The main thing investors are concerned about is returns. Still, assuming that there are others in your niche whose alpha is as high as yours, you need to assure them that your risk of outage due to technological failure is lower than the next fund’s.

Hedge fund marketing means, in part, ensuring that your information technology infrastructure is robust. And it really goes beyond marketing; there are regulatory concerns surrounding the viability of order entry, trading, portfolio management, email and other critical functions. Dodd-Frank mandates that investors rely on firms that run their IT according to “best practices”. This typically means leaving the data center operations to the pros.

Whether you call them service providers or outsourcers or co-los or “the cloud,” your data and applications have to live somewhere besides your Dell. The definition of “best practices” is left to the American Institute of Certified Public Accountants. Their new guideline, Standards for Attestation Engagements (SSAE) 16, offers structure for auditing these service providers in terms of their physical security, data security, processes and procedures. SSAE 16 replaces the old Statement on Auditing Standards (SAS) 70, which coincided with Sarbanes-Oxley.

A fledgling hedge fund partnership “could start with Google apps and email,” according to Bob Guilbert, managing director of Boston-based IT outsource service EZE Castle Integration,  “but may find it difficult to attractive capital from anyone besides friends and family as they grow.”

“The due diligence operations guys have more power than they used to. They now have veto power,” says Paul Chain, president of AIS Fund Administration in Hackensack, N.J. Your IT “won’t win you the business, but it could lose you the business.”

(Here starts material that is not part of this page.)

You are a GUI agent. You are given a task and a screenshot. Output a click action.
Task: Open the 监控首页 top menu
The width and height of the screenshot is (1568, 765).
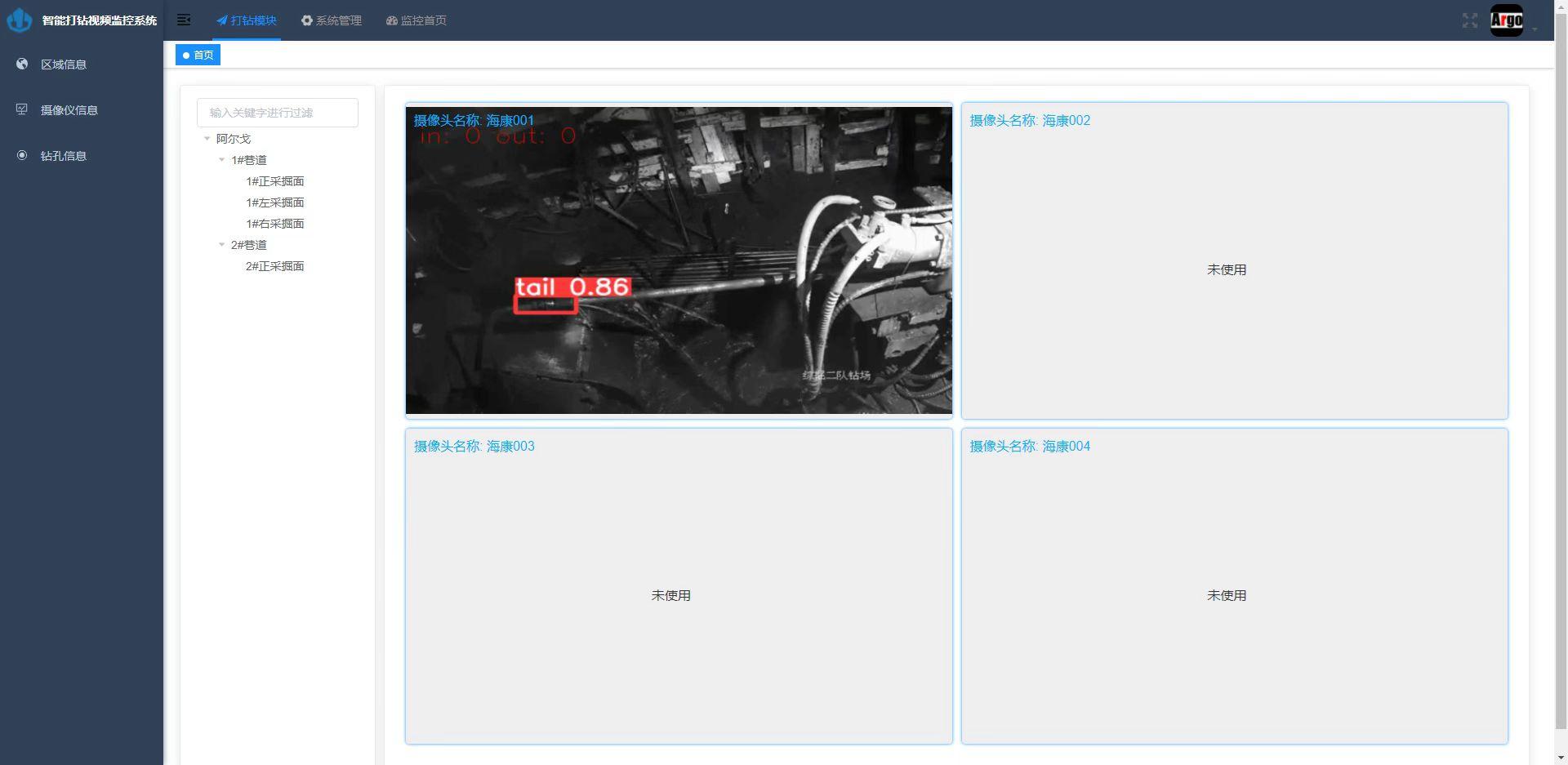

It’s hard to say how much you need to spend on IT as a proportion of assets under management or of fees. The ratio is sure to differ from someone starting a hedge fund and someone managing an established hedge fund. There’s also a distinction to be made between the usual long-short equity fund and a manager who’s trying to finesse a more arcane investment strategy. Still, “hedge funds are very aggressive in terms of using IT,” says Guilbert, whose firm’s typical customer in the industry has more than $100 million AUM run by 12 to15 employees. “Technology is a key differentiator.”

You don’t need to be big to be differentiated, though, providing that you’re willing to ante up the basic table stakes.

“There is a bare minimum needed,” cautions Alex Chapman, Toronto-based managing director for Apex Fund Services, headquartered in Bermuda. “A system should allow [managers] to know what their position is on a daily basis, know what trades have been executed and matched and can be borrowed against.”

And all this probably involves a little more time, effort and expense than you think.

People starting a hedge fund “sometimes don’t realize all the boxes they have to check,” according to Chapman.